Art Review: Response to Provocation
Wichita State University Contemporary Art History Professor Dr. Royce Smith has organized and curated a small, yet potent show titled, Response to Provocation: Living Memoirs of the Culture Wars. Installed in the McKnight Art Center at WSU, this is a mature-themed show that draws connections between the Culture Wars of the 1990’s and today’s on-going social and cultural debates. The University serves as the ideal environment to have these productive discussions.
This show presents key works by Nan Goldin, Felix Gonzalez-Torres, and David Wojnarowicz – three critically acclaimed and highly-influential artists. On the first floor, Wojnarowicz’s video “A Fire in My Belly” enjoys its debut in Kansas and provokes difficult questions about society’s pleasure in spectacle and human suffering. His video was recently removed from the 2010 Smithsonian exhibition after caving to political pressure and threats of budget reduction.

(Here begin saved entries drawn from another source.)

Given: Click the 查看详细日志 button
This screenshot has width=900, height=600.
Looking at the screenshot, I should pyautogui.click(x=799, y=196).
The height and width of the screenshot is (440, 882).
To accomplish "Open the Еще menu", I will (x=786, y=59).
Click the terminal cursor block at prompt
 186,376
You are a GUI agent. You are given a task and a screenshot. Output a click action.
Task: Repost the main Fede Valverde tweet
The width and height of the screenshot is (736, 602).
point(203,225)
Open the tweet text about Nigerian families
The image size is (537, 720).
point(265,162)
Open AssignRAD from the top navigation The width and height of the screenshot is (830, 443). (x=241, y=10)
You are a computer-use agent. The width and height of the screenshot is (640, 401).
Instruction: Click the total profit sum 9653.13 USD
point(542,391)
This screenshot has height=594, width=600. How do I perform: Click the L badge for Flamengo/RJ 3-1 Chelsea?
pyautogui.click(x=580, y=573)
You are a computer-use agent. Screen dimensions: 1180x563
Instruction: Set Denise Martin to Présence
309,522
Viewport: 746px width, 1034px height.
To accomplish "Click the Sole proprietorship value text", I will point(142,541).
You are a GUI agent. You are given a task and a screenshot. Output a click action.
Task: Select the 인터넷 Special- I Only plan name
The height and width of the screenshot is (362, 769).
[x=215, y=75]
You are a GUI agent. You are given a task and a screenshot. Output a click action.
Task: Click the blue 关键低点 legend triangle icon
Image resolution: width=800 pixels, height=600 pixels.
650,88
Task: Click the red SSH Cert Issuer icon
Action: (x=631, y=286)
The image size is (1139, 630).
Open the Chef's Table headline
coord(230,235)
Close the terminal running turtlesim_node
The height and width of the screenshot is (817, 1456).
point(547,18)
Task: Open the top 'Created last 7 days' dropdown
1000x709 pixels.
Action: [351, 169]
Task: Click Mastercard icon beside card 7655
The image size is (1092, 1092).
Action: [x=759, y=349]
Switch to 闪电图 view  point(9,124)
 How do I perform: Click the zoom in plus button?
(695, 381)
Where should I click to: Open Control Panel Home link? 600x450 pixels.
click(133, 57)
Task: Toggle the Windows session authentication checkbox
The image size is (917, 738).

Paired with Wojnarowicz’s video is the unassuming work by Felix Gonzalez-Torres titled “Placebo” – a work consisting of 1,200 pounds of hard candy wrapped in silver cellophane. Sprawling over the atrium floor, visitors are invited to take and eat the candy. Yet, this act of consumption and slow dissipation is a charged action that resonates with the artist’s loss of his partner to AIDS and ultimately dying of AIDS-related complications himself.
On the third floor, a second work by Gonzalez-Torrez consists of two identical clocks hung side-by-side and synchronized. Titled “Perfect Lovers,” these clocks tick away the time together, yet slowly become out of synch. Eventually one will stop before the other, creating a powerfully tragic yet beautiful metaphor.
Nan Goldin’s “Ballad of Sexual Dependency” is a slide show of photographs that plays on loop and is accompanied by music. This work consists of more than 700 images taken over three decades of her close friends, acquaintances, and lovers. This voyeuristic practice reveals Goldin’s personal history though intimate moments and personal tumult.
These works comprise one of the most daring shows Wichita currently has to offer. Dr. Smith was able to put together a show that I believe no other local art institution could.